SerialManeater
I watch you fall. Headfirst, body jumping willing able into that dark oblivion. You dont want to fight, rather not fight and prefer to keep things the way they are. You want the drama. You want the pain. You want the realization that people are bullshit and men are crap and the world isnt fair. You want it all and you want it now.

My words mean nothing. My thought and worries mean nothing. For friends, do simply that. They are supposed to watch as friends jump off willingly into a sea of hate and pain and self loathing and messes. Friends watch sipping a cup of coffee as the body falls flat onto the ground. Friends watch as you slowly, somehow, painfully extricate your body from the pavement of lost loves and men that have crushed you under a sea of misery. Friends are merely spectators to your life, never willing participants.

I'm sorry that part of me doesnt want that to happen. Im sorry that part of me never wants to see you hurt. Im sorry that my wanting this inexplicably hurts you. It is the same no matter which way round. Because friends. True friends. Never want to see you unhappy just so that you can learn some life lessons. Friends never want to watch the blood and gore of an accident so easily avoidable.

Friends. Will always want to protect you, shield you, will take a bullet so that you never have to meet the dark corners of light, so that the world will always remain safe for you.

Perhaps at the end of the day, what is my mistake is that my understanding of friendship and yours differ.
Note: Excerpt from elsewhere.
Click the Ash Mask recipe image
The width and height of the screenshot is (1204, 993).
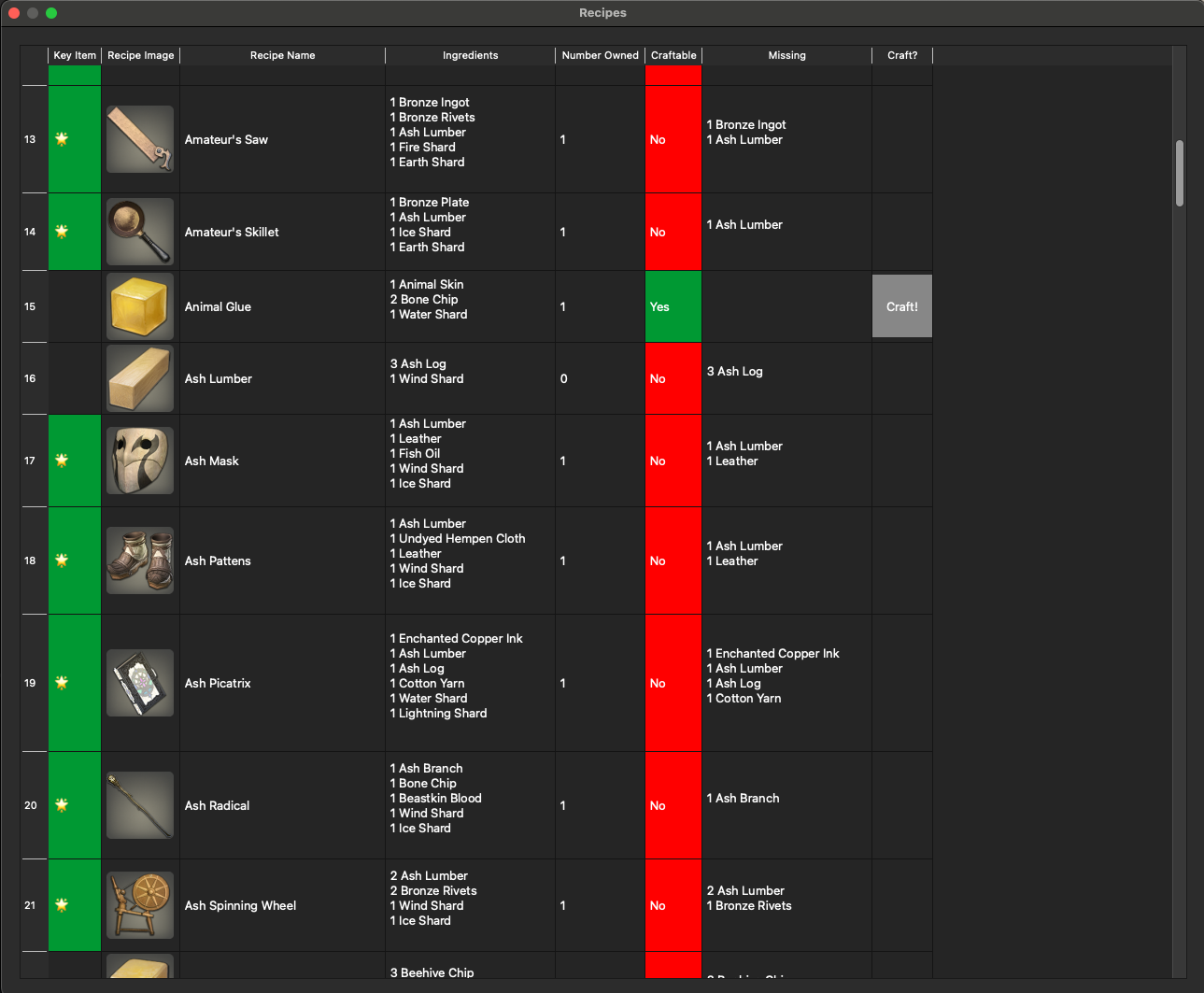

While I wish for nothing but happiness for the ones closest to me, your wish is to never let anyone try to dictate your life for you. Which may include well meaning advice. While I would leap in front of careening car without a thought to save you, you never want to be saved.

You want me to watch you fall. And be there when you somehow, painfully, somewhere extricate yourself.

I will honor your wishes. I will leave you be. Because at the end of the day. My sanity is worth far more than yours. One of us amongst all over us, has to always be ok at one point in time. Today, it may be me. Tomorrow, it may be you.

Life would never work if all of us was wallowing in self pity and despair.

Im walking away. One of these days, when youre ready, and you have washed the blood of your hands and healed the broken bones within. Come find me. I cannot do this to myself. Im sorry. I love you to much to watch you fall. But I love me too much to know when to walk away.